7 de outubro de 2012

Difícil de contar


Peguei a Helena na casa de uma tia. Ela abraçada na sacola de roupa nova. Eu com a mochila do colégio. De mãos. Entramos no carro, colocamos o cinto, eu pedi para que ela soltasse a sacola com as roupas novas.
- Não mana, fica no meu colo.
- Tá bem, então me mostra o que tu ganhou.
Qualquer coisa que postergasse o assunto.

Ela mostrou todas as peças, uma por uma, disse que escolheu todas e que a tia esqueceu de pegar uma saia que ela tinha ‘adorado’. Ela dobrou uma por uma as roupas e colocou no meu colo, enquanto eu dirigia. Fez uma pilha. Arrumou a sacola, agora vazia, no colo, e começou a guardar uma por uma aquelas pecinhas, pequenas, bem dobradinhas por ela.

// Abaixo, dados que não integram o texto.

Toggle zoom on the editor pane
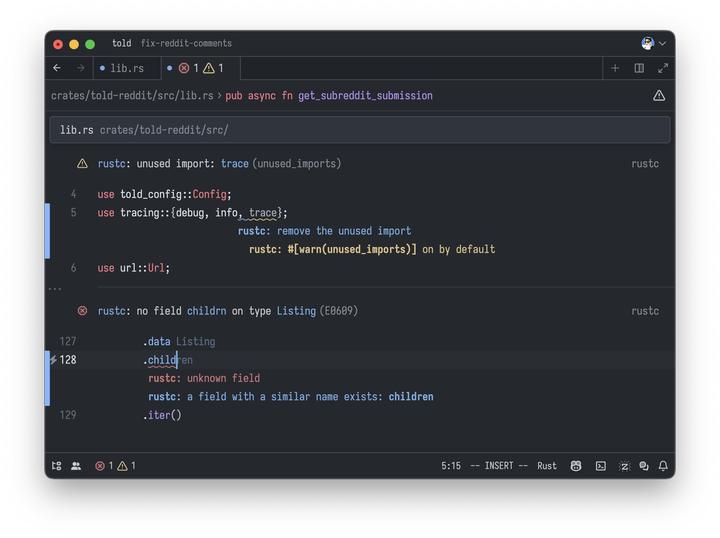(663, 68)
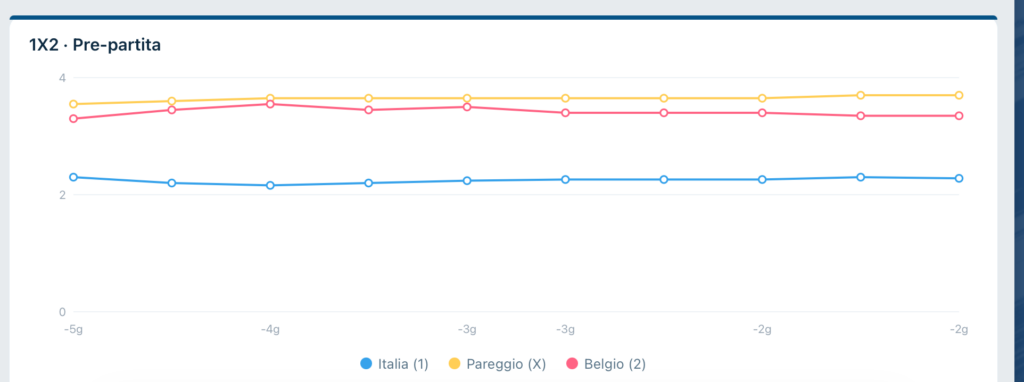Toggle the Italia (1) legend entry
Viewport: 1024px width, 382px height.
pos(394,364)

Pensei que aquele seria um bom momento.

- Sabe aquela cidade que tu foi com o papai, a mamãe e a Isa? Que vocês foram no cinema, no shopping, ficaram num hotel?
- Aham, Porto Alegre.
- É, Porto Alegre. Bem pertinho dessa cidade tem outra, que se chama Canoas. A mana vai morar lá.
- Vai? (perguntou ela com a testa enrugada) Por que mana?
- Porque a mana vai trabalhar lá agora. Mas a mana vem todo o final de semana!

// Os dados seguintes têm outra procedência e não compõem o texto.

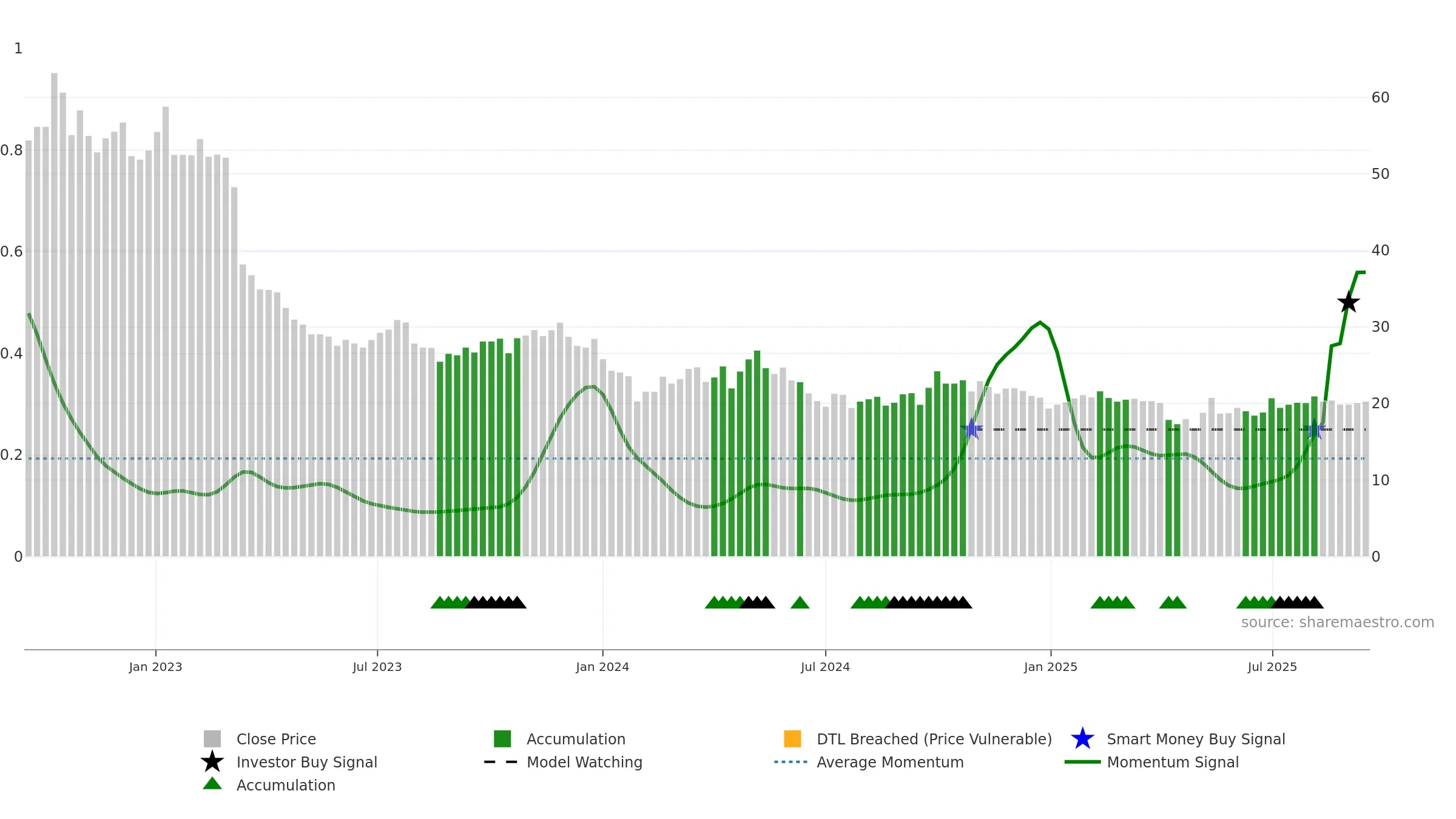
Task: Click the Model Watching dashed line legend icon
Action: 501,762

Ela pegou mais uma peça de roupa, e guardou na sacola. Ficou quieta, meio beiçuda. Eu lembrei do dia em que fiquei sabendo que teria uma irmã. Eu sempre quis ter uma irmã. Depois lembrei do dia que ela nasceu, de quando estava aprendendo a caminhar e a falar, e das palavras erradas que pedíamos que ela repetisse. Lembrei das coisas que nos aproximaram desde sempre, do que nos faz parecidas mesmo com os 15 anos que nos separam. Lembrei dos nossos passeios juntas, das coisas que eu tenho certeza que ela só disse para mim, das demonstrações de amor que me transformaram em uma pessoa muito, mas muito melhor do que jamais pensei que seria. Pensei em como o amor ensina e modifica. Lembrei de uma vez que ela viu um menino chorando e foi falar com ele, mesmo sem conhecer. E quando ele saiu de perto dela, parecendo brabo pela aproximação, ela só me olhou, levantou os ombros e apertou o canto da boca, como quem diz ‘Eu tentei’. As ações da Helena me fizeram mais observadora e preocupada, e ela com certeza, com a sua intensidade, me mudou completamente.

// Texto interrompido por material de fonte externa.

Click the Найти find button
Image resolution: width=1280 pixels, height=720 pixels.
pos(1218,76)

Coloquei minha mão sobre a perna dela e pedi que ela me desse a mão. Parei na sinaleira, olhei pra ela.
- Eu vou morrer de saudade tua!
- Eu também.


Respirei fundo com os olhos cheios d’água e apertei o acelerador. A partir de agora precisarei apertar o acelerador muitas e muitas vezes.